The composition of the Cavalry Corps changed many times throughout the war as units frequently transferred in and out, and new regiments were formed at different times to consolidate understrength organizations. After serving as a brigade commander, in 1863 Forrest was assigned command of the Cavalry Corps in General Braxton Bragg's Army of Tennessee. Following the Battle of Chickamauga in September, Bragg reassigned nearly all the troops comprising Forrest's 1863 corps, leaving Forrest with only 310 troops from his original command. Forrest then recruited an entirely-new cavalry corps, finishing this reorganization in January 1864. In the final months of the war, all of the cavalry in the Department of Alabama, Mississippi, and East Louisiana came under Forrest's control, adding many new regiments to the corps that had previously been part of other commands.

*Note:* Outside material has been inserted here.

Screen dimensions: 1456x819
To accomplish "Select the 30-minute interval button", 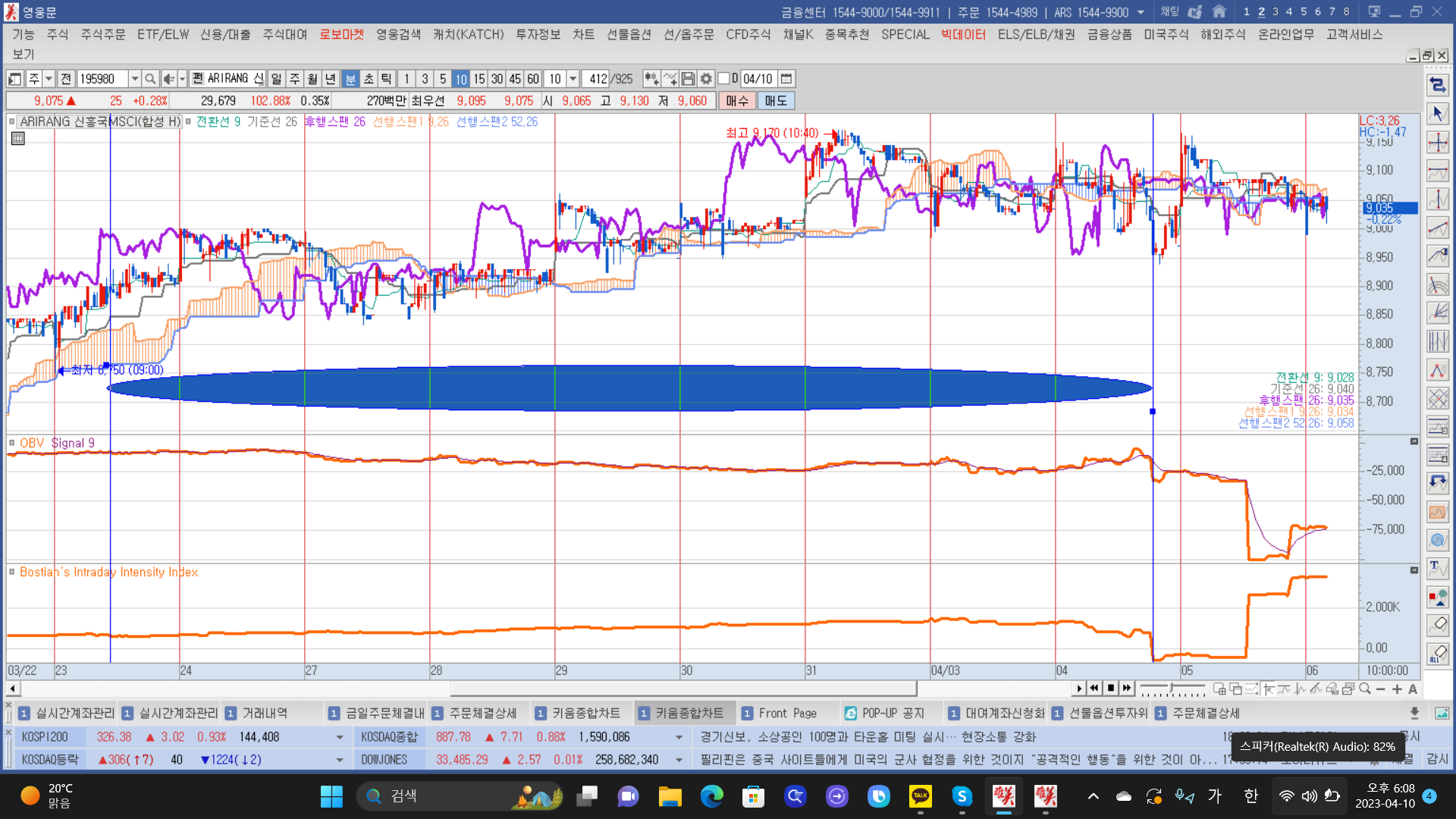I will tap(497, 79).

The central nucleus of Forrest's Cavalry Corps was a group of Kentucky, Tennessee, and Mississippi cavalry regiments who took part in Forrest's most famous battles in 1864 and remained with him until the end of the war. Other units assigned to Forrest's command (some only temporarily) came from Arkansas, Georgia, Louisiana, Missouri, North Carolina, and Texas. No units from Florida, South Carolina, Virginia, or the Confederate territories were ever part of Forrest's Cavalry Corps.

==Controversies==
One of the most infamous atrocities of the Civil War took place at Fort Pillow, Tennessee, when troops from Forrest's Cavalry Corps summarily executed Black Union prisoners. Fort Pillow, mostly defended by Black soldiers of the United States Colored Troops, was surrounded by Chalmers' division of Forrest's Cavalry Corps on April 12, 1864. After Forrest demanded the fort's unconditional surrender and the Union commanding officer Major William Bradford refused, Forrest ordered an attack on the fort's defenses. The fort was quickly overrun in less than 30 minutes, with both sides suffering combat casualties during the Confederate assault, but according to witnesses the surrendering Black soldiers were singled out for execution by Forrest's troops rather than being treated as prisoners of war.

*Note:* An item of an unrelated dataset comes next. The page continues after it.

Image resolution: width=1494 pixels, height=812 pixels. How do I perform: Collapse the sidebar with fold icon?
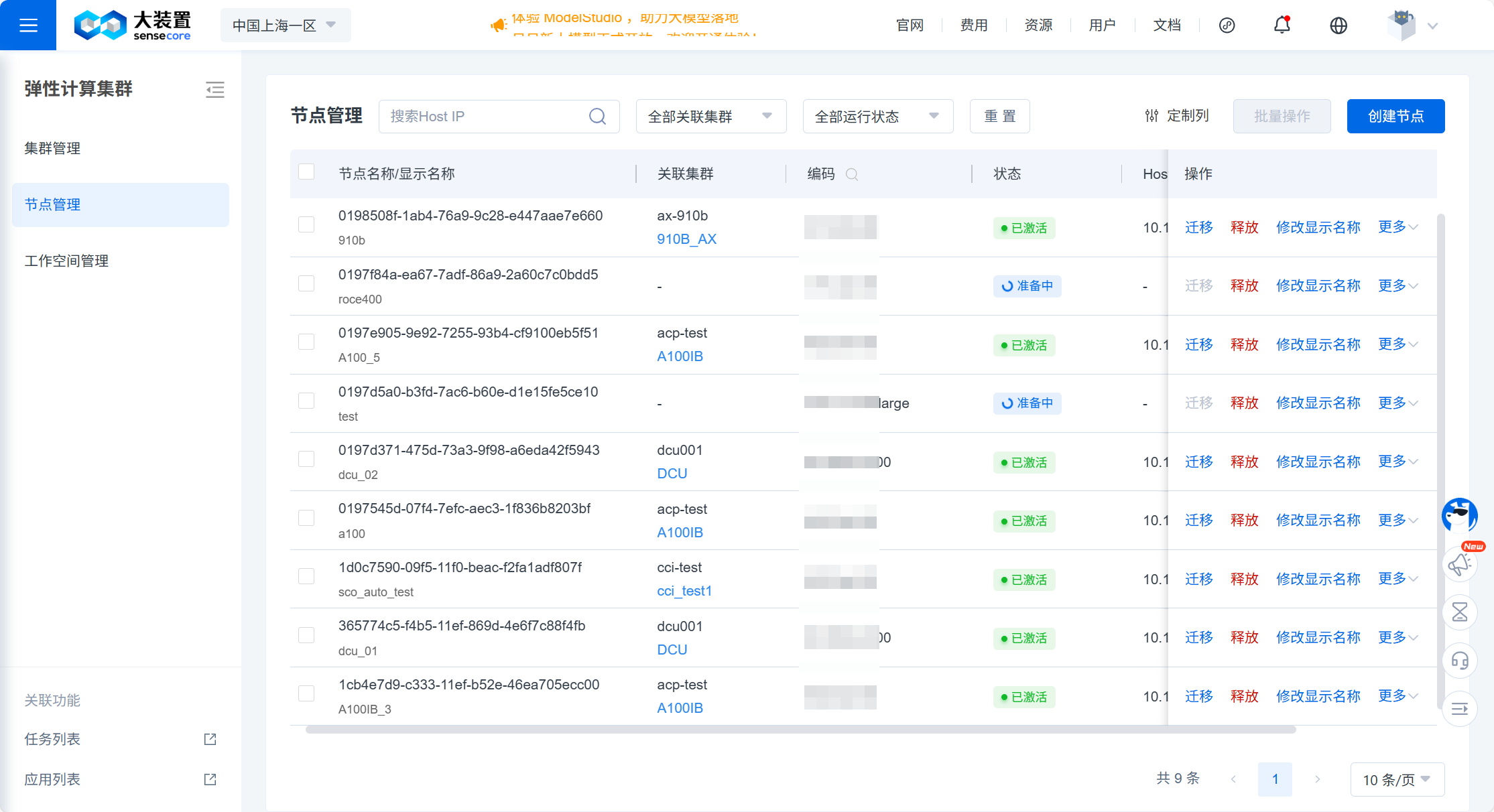214,89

A Confederate soldier who took part in the attack reported one week later in a letter to a family member: “The slaughter was awful. The poor deluded negroes would run up to our men fall upon their knees and with uplifted hands scream for mercy but they were ordered to their feet and then shot down. The white men fared but little better. Their fort turned out to be a great slaughter pen. Blood, human blood stood about in pools and brains could have been gathered up in any quantity. I with several others tried to stop the butchery and at one time had partially succeeded but Gen. Forrest ordered them shot down like dogs, and the carnage continued." A Union officer sent under a truce to collect bodies after the battle reported that the bodies of some Black soldiers showed signs of execution rather than battle wounds: "Some of them were burned as if by powder around the holes in their heads, which led me to conclude that they were shot at very close range". Of the Union troops present at the fort, 66 percent of the Black soldiers and 35 percent of the white soldiers were killed.

The killings sparked outrage in the North and led to Forrest and his soldiers being described as a "butchers". Lost Cause apologists tend to downplay the atrocity, claiming that most of the Union troops were killed in combat rather than being executed, while also minimizing Forrest's personal involvement in the massacre.

Despite the reputation ascribed to Forrest following Fort Pillow, his Cavalry Corps did not operate a general policy of extermination towards captured Black soldiers. Forrest preferred to use Black prisoners as slave labor instead, as he wrote in a letter in June 1864: "I regard captured negroes as I do other captured property and not as captured soldiers...It is not the policy nor the interest of the South to destroy the negro". For example, following the Battle of Sulphur Creek Trestle in September 1864, Black soldiers of the 110th & 111th US Colored Troops captured by Forrest's men were not executed, but instead were sent to Mobile, Alabama to perform forced labor on the city's fortifications.